What often separates the highest-performing organizations from the rest is culture. We view culture as the cumulative effect of what people do and how they do it – and it determines an organization’s performance.
If culture is so vital, then how do you make an organization’s culture as high-performing as possible? No one-size-fits-all formula exists, but our research and experience point to six elements that help organizations do just that.
1. Define behavior changes that unlock business performance: Communicate these behaviors clearly so everyone understands what they look like in practice. This delivers a shared vocabulary to mobilize for change and provides a way to monitor progress in shifting the culture. These behaviors should be tailored to your business needs and context since no two organizations are the same.
2. Uncover root cause mindsets and reframe them: Mindsets people have about what they can and should do drive workplace behaviors.
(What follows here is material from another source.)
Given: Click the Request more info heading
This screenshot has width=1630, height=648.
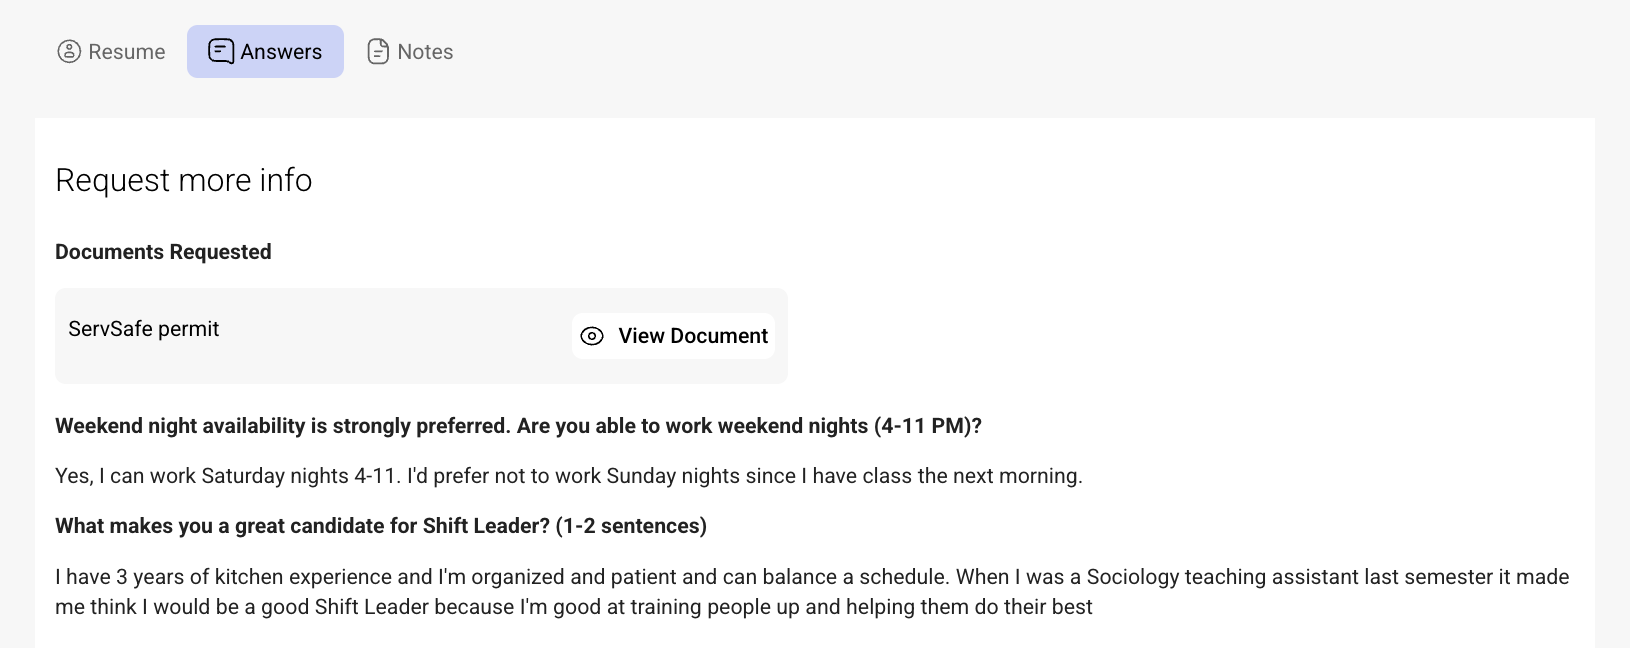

While those attitudes often originate away from work, the workplace has a profound effect on shaping the beliefs and values that underpin how people approach their work. Every cue from how performance reviews are conducted to how meetings are run sends a signal about the “right way” to think and behave. To shift to a new set of behaviors, organizations need to grasp the cues they send and the root cause mindsets they create. Then they can reframe and address those underlying mindsets to achieve new behaviors.
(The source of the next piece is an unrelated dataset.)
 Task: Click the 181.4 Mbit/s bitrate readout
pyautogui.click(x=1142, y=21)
What often separates the highest-performing organizations from the rest is culture.
3. Engineer major business initiatives to role model and reinforce the desired culture: People take their cues about organizational values from their leaders’ signals. For a culture shift to take hold, spotlight the behaviors and mindsets that deliver the most business value. This becomes self-reinforcing. If the desired behaviors and attitudes deliver value, they generate a magnetic pull within the organization, ensnaring leaders seeking to accelerate the momentum of what’s succeeding.
4. Adjust work to create a coherent employee experience: Four levers shift mindsets and behaviors: articulating a compelling change story; leadership role modeling; skill building; and formal changes to processes, systems, and incentives. Executing a program where each lever works in harmony forms a coherent experience for employees that minimizes confusion and accelerates the transition to a new culture.
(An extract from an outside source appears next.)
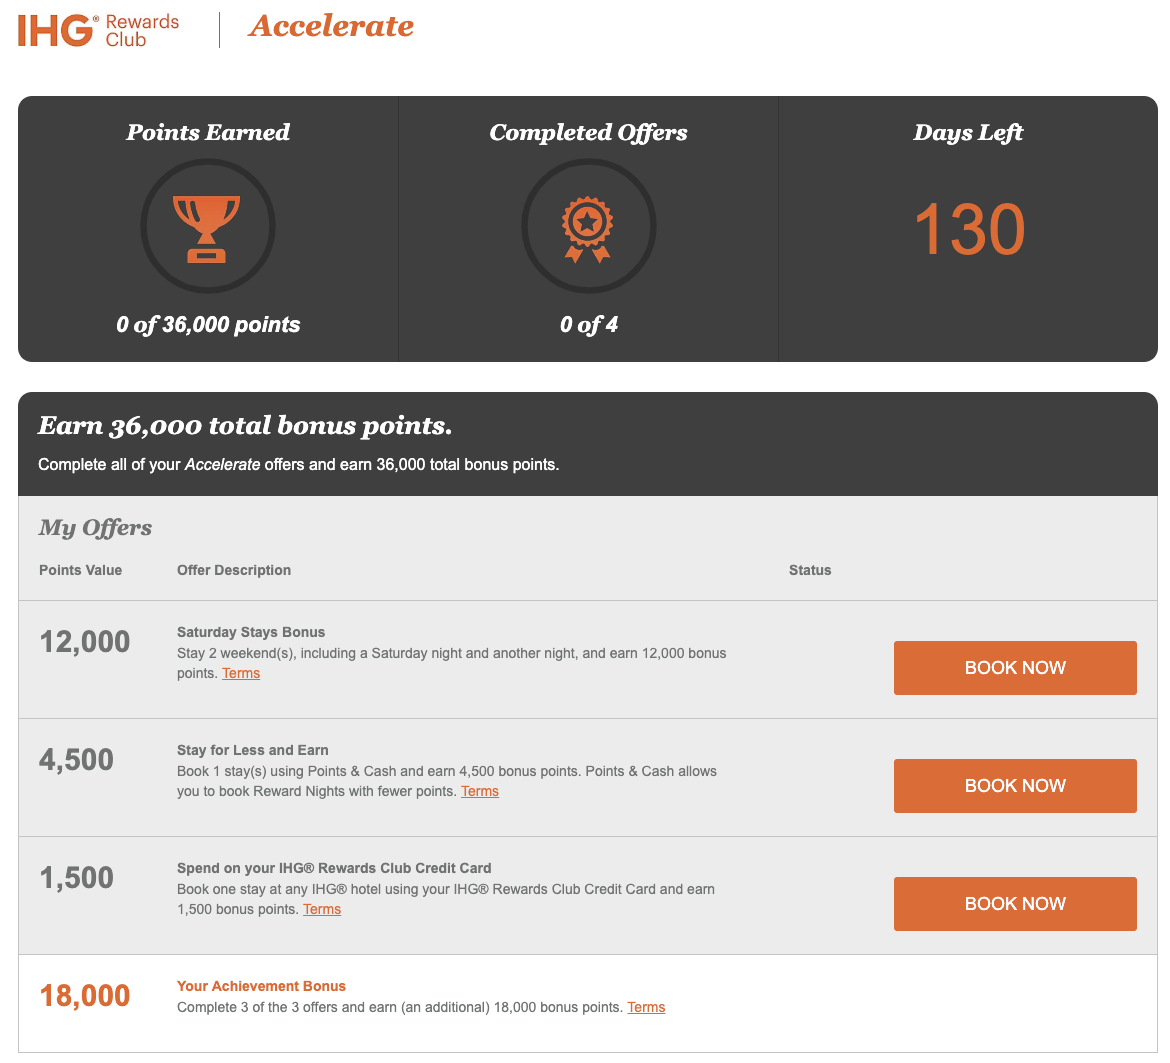Book now for Saturday Stays Bonus
Screen dimensions: 1170x1063
[x=1015, y=668]
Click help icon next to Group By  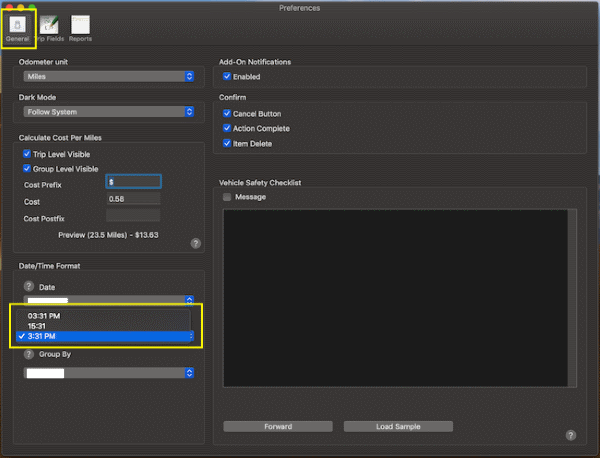pyautogui.click(x=29, y=354)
5. Produce opportunities for individuals to overcome personal barriers to change: For organizations to change, people must change. But that isn’t easy, since everyone possesses a different level of willingness and ability to change. Design an approach that lets individuals dive deep to recognize what propels their behaviors so they can make conscious choices about how to change them.
6. Lead the journey in rigorous and employee-centric ways: Too often, a call for culture change only moves from the top of an organization down through the ranks. Instead, take an “employee-back” view when designing change efforts.We frequently see culture treated as a side project, without the rigor commensurate with a major business initiative. Our research shows that organizations with higher performing cultures create a 3x return to shareholders. That’s why we urge organizations to treat culture as a top priority. It is one of the most essential drivers of business performance.